Politicians in Pac-12 states are certainly watching what is happening with conference realignment. They want to see the schools in their states and localities get more television dollars and more opportunities for growth.
They have a vested interest in preventing schools in their states from leaving for other conferences. This is certainly the case for any legislator in Washington who wants Washington State University to have the best possible standing. It’s similar for any Oregon legislator who wants Oregon State University to have the best and most attainable situation.
Washington State would be badly damaged if Washington leaves for the Big Ten. Oregon State would be badly damaged if Oregon leaves for the Big Ten.
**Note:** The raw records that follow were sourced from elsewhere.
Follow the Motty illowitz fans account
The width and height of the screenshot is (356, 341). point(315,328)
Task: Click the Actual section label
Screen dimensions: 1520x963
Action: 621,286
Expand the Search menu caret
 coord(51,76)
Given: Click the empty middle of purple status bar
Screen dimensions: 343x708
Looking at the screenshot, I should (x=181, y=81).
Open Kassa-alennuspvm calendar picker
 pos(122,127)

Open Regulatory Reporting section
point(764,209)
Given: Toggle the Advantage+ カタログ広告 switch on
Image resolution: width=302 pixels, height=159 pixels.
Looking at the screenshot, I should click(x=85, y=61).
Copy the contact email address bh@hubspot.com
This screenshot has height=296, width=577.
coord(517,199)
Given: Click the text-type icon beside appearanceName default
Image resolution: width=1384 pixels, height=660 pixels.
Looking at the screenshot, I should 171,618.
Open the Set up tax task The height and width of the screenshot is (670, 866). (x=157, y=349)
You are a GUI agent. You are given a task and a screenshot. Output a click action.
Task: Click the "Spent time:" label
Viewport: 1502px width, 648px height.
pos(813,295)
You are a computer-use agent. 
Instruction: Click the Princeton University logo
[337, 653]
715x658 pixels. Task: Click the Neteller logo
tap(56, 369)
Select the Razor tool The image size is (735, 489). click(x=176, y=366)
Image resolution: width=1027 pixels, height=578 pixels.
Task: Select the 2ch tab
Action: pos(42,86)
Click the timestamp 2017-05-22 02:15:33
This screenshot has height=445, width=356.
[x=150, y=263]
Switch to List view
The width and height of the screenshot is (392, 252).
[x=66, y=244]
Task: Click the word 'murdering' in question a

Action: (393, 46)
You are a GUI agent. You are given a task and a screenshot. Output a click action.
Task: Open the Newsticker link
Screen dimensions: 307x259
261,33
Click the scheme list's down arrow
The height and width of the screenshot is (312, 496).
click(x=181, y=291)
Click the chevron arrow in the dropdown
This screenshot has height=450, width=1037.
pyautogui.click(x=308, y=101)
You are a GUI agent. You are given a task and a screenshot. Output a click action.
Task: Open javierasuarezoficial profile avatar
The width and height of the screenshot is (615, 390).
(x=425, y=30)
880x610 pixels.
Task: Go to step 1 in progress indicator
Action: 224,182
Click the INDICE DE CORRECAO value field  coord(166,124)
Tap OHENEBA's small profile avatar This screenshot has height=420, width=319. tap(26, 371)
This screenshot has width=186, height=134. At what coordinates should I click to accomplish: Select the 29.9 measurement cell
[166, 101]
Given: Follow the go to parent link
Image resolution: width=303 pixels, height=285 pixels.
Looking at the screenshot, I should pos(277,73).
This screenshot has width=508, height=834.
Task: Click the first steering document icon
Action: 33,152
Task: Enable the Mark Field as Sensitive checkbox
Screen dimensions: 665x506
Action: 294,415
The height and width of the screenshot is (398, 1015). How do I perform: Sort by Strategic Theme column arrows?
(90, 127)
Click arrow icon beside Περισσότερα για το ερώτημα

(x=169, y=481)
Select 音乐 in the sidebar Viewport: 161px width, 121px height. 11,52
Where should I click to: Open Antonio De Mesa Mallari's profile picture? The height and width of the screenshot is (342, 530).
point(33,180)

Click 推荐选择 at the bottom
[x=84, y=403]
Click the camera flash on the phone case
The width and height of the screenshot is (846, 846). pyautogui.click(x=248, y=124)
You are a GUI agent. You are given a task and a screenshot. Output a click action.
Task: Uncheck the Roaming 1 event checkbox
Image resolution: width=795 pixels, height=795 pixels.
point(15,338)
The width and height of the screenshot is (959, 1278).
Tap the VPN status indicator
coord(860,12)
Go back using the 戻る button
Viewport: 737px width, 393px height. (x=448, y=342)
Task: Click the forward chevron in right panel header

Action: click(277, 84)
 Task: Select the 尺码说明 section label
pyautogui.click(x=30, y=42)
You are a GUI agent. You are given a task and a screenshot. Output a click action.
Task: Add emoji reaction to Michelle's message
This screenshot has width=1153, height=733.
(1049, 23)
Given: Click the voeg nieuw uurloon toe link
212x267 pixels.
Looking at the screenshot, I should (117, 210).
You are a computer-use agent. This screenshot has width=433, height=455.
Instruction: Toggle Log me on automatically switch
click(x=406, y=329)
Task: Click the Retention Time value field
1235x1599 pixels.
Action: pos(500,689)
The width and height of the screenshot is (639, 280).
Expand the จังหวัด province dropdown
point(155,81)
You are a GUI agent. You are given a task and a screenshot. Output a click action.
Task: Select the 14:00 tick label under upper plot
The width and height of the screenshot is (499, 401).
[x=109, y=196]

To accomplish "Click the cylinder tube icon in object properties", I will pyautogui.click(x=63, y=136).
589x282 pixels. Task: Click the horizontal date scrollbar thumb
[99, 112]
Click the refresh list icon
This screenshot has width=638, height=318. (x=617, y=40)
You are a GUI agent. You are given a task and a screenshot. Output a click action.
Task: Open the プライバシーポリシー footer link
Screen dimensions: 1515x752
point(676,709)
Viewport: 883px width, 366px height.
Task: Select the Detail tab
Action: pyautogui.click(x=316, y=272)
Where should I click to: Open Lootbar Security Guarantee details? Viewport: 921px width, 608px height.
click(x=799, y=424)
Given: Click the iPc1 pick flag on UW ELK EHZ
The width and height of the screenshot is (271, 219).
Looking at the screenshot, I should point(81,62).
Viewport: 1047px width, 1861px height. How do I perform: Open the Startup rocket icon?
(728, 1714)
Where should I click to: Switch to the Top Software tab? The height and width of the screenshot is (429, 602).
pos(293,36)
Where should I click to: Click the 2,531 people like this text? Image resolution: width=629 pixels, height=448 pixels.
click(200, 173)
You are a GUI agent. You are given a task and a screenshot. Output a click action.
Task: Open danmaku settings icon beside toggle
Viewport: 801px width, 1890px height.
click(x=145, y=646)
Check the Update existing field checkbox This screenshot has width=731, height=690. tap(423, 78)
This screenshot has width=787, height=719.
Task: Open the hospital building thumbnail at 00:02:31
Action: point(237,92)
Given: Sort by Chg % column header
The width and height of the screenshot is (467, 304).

So, what is a legislator to do? One legislator in Washington has done this:
Washington Rep. Drew Stokesbary, R-Auburn, plans to introduce a bill requiring University of Washington and Washington State University to stay in their athletic conference. #FOX13
— FOX 13 Seattle (@fox13seattle) July 3, 2022
This doesn’t mean the University of Washington would quietly accept such an arrangement if Big Ten dollars are waiting. However, it does represent a political complication and a real attempt to put the brakes on a Pac-12 exodus.
Jon Wilner of the Wilner Hotline underscores a basic point about state politics within the Pac-12 footprint:
UCLA’s separation from Cal — the campuses share the same university system and board of regents — is one of our lingering curiosities about the L.A. departures.
And the future of the Pac-12 could hinge on the degree to which remaining state schools are bound to move in lockstep.
Could Arizona State bolt for the Big 12 and leave Arizona behind?
Could Washington head to the Big Ten (eventually) and kiss WSU goodbye?
Could Oregon do whatever Phil Knight wants without regard for Oregon State?
Political forces vary by the state, and we won’t begin to guess how each situation could play out.